By observing galaxies at as many different frequencies as possible, we can create a spectrum, which shows how bright the galaxy is in each type of light. Because the universe is expanding, the electromagnetic waves that are detected by our telescopes have been stretched along the way, and it so happens that the amount of stretch in the spectra is proportional to the distance of the galaxy from us. This relationship, called Hubble’s Law, allows us to measure how far away these galaxies are. Spectra can also reveal other properties, such as the total amount of mass in stars, the rate at which the galaxy is forming stars and the age of the stellar populations.

Only a few months ago, a team of astronomers from the U.S. and Europe used observations from the Hubble Space Telescope and the Spitzer infrared space telescope to discover the farthest galaxy known to date, GN-z11. Observed only 400 million years after the Big Bang (“when the universe was only 3 percent of its current age,” according to principal investigator Pascal Oesch) it has a mass of one billion suns combined together, about 1/25th of our own Milky Way.

GN-z11 is forming stars about 20 times faster, at the remarkable rate of 25 new suns per year. “It’s amazing that a galaxy so massive existed only 200 million to 300 million years after the very first stars started to form.
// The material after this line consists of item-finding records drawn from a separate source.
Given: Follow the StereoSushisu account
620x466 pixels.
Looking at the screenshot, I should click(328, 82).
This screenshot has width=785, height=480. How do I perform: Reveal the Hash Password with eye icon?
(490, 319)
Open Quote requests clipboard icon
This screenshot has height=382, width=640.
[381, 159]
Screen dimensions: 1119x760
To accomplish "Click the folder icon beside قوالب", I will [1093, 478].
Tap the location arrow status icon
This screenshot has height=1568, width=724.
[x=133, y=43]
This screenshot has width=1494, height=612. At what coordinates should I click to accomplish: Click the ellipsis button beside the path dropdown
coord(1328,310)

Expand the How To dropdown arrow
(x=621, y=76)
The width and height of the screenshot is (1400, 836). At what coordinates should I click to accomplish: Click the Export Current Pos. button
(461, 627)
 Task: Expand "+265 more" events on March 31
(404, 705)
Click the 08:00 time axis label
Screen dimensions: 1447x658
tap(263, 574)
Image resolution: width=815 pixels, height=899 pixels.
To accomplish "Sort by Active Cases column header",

It takes really fast growth, producing stars at a huge rate, to have formed a galaxy that is a billion solar masses so soon,” explains Garth Illingworth, another investigator on the discovery team.

The existence of such a massive object at such an early time clashes with current scenarios of cosmic assembly, posing new challenges for scientists who work on modeling galaxy formation and evolution. “This new discovery shows that the Webb telescope (JWST) will surely find many such young galaxies reaching back to when the first galaxies were forming,” says Illingworth.

JWST is scheduled for launch in 2018 and will orbit around the sun/Earth system from a special location 900,000 miles away from us. Like Hubble, JWST will carry several instruments, including powerful cameras and spectrographs, but it will have enhanced sensitivity: its primary mirror will be almost seven times larger, and its frequency range will extend much further into the infrared region. The different range of frequencies will allow JWST to detect spectra with higher stretch, belonging to farther objects. It will also have the unique capability to take spectra of 100 objects simultaneously. With JWST, we expect to push the distance barrier even farther, to an epoch only 150 million years after the Big Bang, and to discover the very first galaxies ever formed. JWST will help us understand how the shapes of galaxies change with time, and what factors govern galaxy interactions and mergers.

But JWST will not just look at galaxies. By peering at the universe in infrared light, we will be able to see through the thick curtains of dust that enshroud newly born stars and planets, providing a window onto the formation of other solar systems. Furthermore, special instruments called coronagraphs will enable imaging of planets around other stars, and hopefully lead to the discovery of several Earth-like planets able to host life. For anyone who has ever looked at the sky and wondered what’s out there, the next decade is going to be a very exciting time.